_Task requirements:_
What is needed is a verbatim copy of all the records.

---- Recorded data

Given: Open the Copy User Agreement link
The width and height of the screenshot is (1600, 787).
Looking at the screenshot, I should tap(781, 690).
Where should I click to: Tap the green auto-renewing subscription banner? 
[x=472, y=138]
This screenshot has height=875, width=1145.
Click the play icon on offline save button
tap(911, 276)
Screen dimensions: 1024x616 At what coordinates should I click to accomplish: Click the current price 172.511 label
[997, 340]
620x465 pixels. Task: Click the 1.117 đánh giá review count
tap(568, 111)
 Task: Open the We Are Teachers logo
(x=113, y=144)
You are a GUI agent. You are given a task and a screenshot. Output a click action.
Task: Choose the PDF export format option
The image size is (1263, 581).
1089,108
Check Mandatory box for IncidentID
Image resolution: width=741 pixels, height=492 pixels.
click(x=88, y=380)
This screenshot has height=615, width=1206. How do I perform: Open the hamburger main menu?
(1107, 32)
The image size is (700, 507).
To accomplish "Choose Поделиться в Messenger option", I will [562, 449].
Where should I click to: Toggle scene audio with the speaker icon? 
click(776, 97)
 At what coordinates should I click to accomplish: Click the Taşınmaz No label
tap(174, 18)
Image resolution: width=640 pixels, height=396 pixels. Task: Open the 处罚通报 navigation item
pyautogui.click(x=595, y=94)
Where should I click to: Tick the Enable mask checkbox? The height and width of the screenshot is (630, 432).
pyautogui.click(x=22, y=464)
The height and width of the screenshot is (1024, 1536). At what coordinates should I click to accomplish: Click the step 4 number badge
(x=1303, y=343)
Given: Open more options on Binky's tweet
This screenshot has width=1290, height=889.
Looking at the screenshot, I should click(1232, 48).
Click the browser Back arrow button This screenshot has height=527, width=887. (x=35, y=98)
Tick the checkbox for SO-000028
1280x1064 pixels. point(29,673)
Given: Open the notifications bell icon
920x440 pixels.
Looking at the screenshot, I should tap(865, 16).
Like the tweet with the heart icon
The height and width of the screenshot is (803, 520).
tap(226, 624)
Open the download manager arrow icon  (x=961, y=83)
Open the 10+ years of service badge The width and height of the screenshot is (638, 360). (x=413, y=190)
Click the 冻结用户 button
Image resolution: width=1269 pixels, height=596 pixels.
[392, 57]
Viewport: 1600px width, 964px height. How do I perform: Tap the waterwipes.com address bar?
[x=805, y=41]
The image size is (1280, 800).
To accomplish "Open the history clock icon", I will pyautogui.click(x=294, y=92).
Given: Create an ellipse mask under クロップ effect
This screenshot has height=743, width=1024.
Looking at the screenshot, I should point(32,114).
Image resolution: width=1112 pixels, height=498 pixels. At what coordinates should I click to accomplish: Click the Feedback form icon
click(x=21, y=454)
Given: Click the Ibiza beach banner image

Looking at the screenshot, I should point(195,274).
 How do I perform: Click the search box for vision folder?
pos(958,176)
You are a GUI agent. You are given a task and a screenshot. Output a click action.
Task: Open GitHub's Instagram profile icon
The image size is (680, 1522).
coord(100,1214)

--------

_Solution for this problem:_
Given: Open the Copy User Agreement link
The width and height of the screenshot is (1600, 787).
Looking at the screenshot, I should tap(781, 690).
Where should I click to: Tap the green auto-renewing subscription banner? 
[x=472, y=138]
This screenshot has height=875, width=1145.
Click the play icon on offline save button
tap(911, 276)
Screen dimensions: 1024x616 At what coordinates should I click to accomplish: Click the current price 172.511 label
[997, 340]
620x465 pixels. Task: Click the 1.117 đánh giá review count
tap(568, 111)
 Task: Open the We Are Teachers logo
(x=113, y=144)
You are a GUI agent. You are given a task and a screenshot. Output a click action.
Task: Choose the PDF export format option
The image size is (1263, 581).
1089,108
Check Mandatory box for IncidentID
Image resolution: width=741 pixels, height=492 pixels.
click(x=88, y=380)
This screenshot has height=615, width=1206. How do I perform: Open the hamburger main menu?
(1107, 32)
The image size is (700, 507).
To accomplish "Choose Поделиться в Messenger option", I will [562, 449].
Where should I click to: Toggle scene audio with the speaker icon? 
click(776, 97)
 At what coordinates should I click to accomplish: Click the Taşınmaz No label
tap(174, 18)
Image resolution: width=640 pixels, height=396 pixels. Task: Open the 处罚通报 navigation item
pyautogui.click(x=595, y=94)
Where should I click to: Tick the Enable mask checkbox? The height and width of the screenshot is (630, 432).
pyautogui.click(x=22, y=464)
The height and width of the screenshot is (1024, 1536). At what coordinates should I click to accomplish: Click the step 4 number badge
(x=1303, y=343)
Given: Open more options on Binky's tweet
This screenshot has width=1290, height=889.
Looking at the screenshot, I should click(1232, 48).
Click the browser Back arrow button This screenshot has height=527, width=887. (x=35, y=98)
Tick the checkbox for SO-000028
1280x1064 pixels. point(29,673)
Given: Open the notifications bell icon
920x440 pixels.
Looking at the screenshot, I should tap(865, 16).
Like the tweet with the heart icon
The height and width of the screenshot is (803, 520).
tap(226, 624)
Open the download manager arrow icon  (x=961, y=83)
Open the 10+ years of service badge The width and height of the screenshot is (638, 360). (x=413, y=190)
Click the 冻结用户 button
Image resolution: width=1269 pixels, height=596 pixels.
[392, 57]
Viewport: 1600px width, 964px height. How do I perform: Tap the waterwipes.com address bar?
[x=805, y=41]
The image size is (1280, 800).
To accomplish "Open the history clock icon", I will pyautogui.click(x=294, y=92).
Given: Create an ellipse mask under クロップ effect
This screenshot has height=743, width=1024.
Looking at the screenshot, I should point(32,114).
Image resolution: width=1112 pixels, height=498 pixels. At what coordinates should I click to accomplish: Click the Feedback form icon
click(x=21, y=454)
Given: Click the Ibiza beach banner image

Looking at the screenshot, I should point(195,274).
 How do I perform: Click the search box for vision folder?
pos(958,176)
You are a GUI agent. You are given a task and a screenshot. Output a click action.
Task: Open GitHub's Instagram profile icon
The image size is (680, 1522).
coord(100,1214)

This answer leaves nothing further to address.